Task >>
Copy the rows below word for word, starting at the line that contains "This screenshot has height=541, width=706." and ending at the line that contains "pos(835,161)", with both of those lines included.

═════ Data section

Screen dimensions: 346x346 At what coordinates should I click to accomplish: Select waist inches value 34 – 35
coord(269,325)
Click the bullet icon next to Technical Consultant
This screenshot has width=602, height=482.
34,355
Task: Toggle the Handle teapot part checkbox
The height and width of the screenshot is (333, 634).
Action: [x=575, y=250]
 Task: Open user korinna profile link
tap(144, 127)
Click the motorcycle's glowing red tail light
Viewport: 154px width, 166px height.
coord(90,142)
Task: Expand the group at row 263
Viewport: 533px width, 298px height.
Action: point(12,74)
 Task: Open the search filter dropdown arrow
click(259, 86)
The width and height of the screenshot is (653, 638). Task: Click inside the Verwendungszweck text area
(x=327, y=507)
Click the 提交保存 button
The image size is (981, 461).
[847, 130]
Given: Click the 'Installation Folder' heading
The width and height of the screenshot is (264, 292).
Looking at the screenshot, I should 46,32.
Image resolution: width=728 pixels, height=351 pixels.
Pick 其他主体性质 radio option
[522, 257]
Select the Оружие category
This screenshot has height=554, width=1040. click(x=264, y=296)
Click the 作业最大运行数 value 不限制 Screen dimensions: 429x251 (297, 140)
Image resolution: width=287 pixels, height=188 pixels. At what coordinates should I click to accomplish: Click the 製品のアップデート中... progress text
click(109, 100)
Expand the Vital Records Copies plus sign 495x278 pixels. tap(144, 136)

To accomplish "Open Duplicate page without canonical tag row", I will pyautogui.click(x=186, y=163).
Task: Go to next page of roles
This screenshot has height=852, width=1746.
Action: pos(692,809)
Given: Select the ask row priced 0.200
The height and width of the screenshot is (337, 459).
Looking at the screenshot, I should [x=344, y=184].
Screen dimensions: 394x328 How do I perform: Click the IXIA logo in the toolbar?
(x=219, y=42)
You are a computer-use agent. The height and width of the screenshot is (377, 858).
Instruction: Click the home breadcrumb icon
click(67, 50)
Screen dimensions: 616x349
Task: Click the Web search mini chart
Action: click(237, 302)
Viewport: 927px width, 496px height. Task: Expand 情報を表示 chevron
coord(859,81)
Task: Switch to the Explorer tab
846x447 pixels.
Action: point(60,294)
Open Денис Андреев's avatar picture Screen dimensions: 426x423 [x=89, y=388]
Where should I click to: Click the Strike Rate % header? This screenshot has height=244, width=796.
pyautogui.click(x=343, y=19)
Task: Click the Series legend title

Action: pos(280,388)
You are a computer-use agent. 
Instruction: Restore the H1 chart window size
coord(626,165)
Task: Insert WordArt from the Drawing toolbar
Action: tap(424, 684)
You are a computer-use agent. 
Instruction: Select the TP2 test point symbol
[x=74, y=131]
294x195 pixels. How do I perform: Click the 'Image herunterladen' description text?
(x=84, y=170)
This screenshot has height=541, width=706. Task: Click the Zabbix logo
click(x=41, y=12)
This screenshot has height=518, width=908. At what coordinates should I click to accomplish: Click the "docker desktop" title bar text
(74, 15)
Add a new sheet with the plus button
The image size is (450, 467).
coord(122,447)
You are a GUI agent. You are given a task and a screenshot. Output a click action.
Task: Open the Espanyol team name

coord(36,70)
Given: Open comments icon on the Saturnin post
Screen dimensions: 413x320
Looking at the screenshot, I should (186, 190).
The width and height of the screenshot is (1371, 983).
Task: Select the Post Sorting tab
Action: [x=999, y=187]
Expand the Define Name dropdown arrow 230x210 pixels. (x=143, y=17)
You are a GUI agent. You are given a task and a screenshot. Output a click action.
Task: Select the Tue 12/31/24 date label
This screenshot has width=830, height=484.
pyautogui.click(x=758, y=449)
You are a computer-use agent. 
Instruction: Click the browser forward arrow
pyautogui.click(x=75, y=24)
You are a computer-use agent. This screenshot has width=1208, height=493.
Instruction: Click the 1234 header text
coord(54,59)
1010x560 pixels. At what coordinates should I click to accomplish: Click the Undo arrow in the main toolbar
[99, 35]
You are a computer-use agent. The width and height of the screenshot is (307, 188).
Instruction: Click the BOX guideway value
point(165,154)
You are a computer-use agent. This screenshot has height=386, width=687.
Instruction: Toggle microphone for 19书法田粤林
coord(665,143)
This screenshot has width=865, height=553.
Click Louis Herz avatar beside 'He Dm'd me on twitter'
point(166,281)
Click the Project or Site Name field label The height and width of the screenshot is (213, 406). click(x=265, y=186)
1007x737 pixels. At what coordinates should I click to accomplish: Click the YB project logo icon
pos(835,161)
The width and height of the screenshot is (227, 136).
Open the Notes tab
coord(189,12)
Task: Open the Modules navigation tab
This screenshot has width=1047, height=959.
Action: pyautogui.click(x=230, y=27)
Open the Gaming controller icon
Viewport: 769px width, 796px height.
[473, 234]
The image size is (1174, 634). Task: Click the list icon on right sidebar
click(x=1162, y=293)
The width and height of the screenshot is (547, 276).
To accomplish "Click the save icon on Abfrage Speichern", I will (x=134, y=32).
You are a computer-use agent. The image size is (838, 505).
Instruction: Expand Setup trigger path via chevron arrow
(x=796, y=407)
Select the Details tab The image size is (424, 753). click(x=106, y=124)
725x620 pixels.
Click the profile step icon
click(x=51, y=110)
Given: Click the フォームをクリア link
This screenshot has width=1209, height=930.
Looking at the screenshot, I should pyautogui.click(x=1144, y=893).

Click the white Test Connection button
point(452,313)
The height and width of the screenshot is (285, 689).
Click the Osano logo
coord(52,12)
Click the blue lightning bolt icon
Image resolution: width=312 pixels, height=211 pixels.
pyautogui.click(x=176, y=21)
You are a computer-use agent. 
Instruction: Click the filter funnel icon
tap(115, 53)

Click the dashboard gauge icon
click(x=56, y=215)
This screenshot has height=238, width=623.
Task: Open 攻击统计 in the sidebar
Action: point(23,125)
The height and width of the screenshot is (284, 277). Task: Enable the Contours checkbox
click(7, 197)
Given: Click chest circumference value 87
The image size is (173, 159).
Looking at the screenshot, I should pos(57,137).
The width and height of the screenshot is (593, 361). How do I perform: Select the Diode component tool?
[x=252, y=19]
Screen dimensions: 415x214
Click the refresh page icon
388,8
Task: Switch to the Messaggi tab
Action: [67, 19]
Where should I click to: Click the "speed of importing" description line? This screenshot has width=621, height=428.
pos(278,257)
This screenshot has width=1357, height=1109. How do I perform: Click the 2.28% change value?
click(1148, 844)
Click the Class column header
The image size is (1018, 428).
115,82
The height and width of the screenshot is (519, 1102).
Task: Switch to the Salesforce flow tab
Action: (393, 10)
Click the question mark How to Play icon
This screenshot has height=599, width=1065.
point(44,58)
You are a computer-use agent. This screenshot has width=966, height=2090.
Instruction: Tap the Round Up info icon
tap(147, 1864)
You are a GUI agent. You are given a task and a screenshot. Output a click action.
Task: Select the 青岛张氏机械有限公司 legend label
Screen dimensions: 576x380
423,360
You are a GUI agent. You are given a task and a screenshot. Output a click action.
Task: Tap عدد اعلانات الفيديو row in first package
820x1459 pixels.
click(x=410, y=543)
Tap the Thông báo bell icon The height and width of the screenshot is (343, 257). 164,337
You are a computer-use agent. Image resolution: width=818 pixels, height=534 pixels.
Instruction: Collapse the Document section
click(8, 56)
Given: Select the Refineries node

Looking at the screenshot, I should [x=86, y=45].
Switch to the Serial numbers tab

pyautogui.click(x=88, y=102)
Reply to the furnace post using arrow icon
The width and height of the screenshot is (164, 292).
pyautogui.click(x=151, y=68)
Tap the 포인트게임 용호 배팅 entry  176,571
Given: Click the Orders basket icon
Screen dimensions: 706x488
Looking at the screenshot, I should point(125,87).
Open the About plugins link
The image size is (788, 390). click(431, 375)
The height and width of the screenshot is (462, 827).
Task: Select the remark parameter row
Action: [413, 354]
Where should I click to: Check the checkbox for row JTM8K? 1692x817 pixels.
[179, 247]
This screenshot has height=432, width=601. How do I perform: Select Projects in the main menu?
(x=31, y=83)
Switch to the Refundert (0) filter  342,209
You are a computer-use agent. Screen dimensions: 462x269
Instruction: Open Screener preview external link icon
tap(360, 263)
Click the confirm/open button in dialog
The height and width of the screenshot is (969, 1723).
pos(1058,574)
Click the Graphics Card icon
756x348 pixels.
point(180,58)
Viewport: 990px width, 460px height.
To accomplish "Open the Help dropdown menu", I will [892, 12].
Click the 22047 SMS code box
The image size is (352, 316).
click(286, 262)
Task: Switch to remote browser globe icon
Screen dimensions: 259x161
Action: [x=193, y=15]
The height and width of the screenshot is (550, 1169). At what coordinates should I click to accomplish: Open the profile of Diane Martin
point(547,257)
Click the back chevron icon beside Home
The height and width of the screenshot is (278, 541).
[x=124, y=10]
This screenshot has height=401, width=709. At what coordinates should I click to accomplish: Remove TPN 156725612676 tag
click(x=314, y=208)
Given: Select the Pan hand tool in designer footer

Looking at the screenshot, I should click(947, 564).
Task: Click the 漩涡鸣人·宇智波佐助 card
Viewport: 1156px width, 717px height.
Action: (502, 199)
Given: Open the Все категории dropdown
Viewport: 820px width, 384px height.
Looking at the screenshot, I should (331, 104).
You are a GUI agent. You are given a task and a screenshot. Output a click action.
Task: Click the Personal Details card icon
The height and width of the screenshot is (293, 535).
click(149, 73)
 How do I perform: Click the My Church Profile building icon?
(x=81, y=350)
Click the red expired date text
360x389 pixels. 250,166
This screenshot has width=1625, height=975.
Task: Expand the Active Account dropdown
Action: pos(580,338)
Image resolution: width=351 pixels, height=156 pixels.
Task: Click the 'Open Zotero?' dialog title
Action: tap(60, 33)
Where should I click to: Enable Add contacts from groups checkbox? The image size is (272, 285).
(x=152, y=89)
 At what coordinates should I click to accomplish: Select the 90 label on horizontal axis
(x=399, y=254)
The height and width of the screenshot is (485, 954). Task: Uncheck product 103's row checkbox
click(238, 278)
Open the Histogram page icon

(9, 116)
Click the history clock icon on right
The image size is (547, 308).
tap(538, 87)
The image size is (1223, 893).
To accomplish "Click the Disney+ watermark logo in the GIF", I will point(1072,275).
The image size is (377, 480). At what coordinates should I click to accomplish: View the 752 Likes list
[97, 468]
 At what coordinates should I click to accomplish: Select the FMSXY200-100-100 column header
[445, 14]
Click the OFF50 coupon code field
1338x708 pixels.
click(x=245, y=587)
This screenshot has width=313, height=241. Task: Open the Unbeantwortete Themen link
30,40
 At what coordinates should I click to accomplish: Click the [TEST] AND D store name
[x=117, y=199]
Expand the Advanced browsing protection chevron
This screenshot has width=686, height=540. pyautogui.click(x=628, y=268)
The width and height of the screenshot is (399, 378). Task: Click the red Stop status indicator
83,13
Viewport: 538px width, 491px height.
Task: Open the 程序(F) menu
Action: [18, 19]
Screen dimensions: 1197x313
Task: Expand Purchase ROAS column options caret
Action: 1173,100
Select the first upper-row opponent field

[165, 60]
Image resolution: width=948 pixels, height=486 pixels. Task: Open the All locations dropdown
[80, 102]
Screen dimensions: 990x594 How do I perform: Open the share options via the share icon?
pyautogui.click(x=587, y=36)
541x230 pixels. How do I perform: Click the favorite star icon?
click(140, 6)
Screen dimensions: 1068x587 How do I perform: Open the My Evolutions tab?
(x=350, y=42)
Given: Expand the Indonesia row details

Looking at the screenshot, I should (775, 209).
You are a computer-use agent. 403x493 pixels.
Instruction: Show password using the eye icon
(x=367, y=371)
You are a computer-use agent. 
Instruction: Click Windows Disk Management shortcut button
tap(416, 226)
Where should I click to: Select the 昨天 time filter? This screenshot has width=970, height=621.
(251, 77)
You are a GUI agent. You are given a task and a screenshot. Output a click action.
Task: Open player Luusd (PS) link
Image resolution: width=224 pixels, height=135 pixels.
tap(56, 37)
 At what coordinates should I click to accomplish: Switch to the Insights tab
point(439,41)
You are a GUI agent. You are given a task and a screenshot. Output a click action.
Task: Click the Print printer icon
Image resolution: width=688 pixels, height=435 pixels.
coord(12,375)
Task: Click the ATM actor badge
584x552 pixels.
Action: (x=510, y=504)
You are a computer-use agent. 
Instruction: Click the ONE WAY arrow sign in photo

══════════

Result for this task >>
This screenshot has height=541, width=706. Task: Click the Zabbix logo
click(x=41, y=12)
This screenshot has height=518, width=908. At what coordinates should I click to accomplish: Click the "docker desktop" title bar text
(74, 15)
Add a new sheet with the plus button
The image size is (450, 467).
coord(122,447)
You are a GUI agent. You are given a task and a screenshot. Output a click action.
Task: Open the Espanyol team name

coord(36,70)
Given: Open comments icon on the Saturnin post
Screen dimensions: 413x320
Looking at the screenshot, I should (186, 190).
The width and height of the screenshot is (1371, 983).
Task: Select the Post Sorting tab
Action: [x=999, y=187]
Expand the Define Name dropdown arrow 230x210 pixels. (x=143, y=17)
You are a GUI agent. You are given a task and a screenshot. Output a click action.
Task: Select the Tue 12/31/24 date label
This screenshot has width=830, height=484.
pyautogui.click(x=758, y=449)
You are a computer-use agent. 
Instruction: Click the browser forward arrow
pyautogui.click(x=75, y=24)
You are a computer-use agent. This screenshot has width=1208, height=493.
Instruction: Click the 1234 header text
coord(54,59)
1010x560 pixels. At what coordinates should I click to accomplish: Click the Undo arrow in the main toolbar
[99, 35]
You are a computer-use agent. The width and height of the screenshot is (307, 188).
Instruction: Click the BOX guideway value
point(165,154)
You are a computer-use agent. This screenshot has height=386, width=687.
Instruction: Toggle microphone for 19书法田粤林
coord(665,143)
This screenshot has width=865, height=553.
Click Louis Herz avatar beside 'He Dm'd me on twitter'
point(166,281)
Click the Project or Site Name field label The height and width of the screenshot is (213, 406). click(x=265, y=186)
1007x737 pixels. At what coordinates should I click to accomplish: Click the YB project logo icon
pos(835,161)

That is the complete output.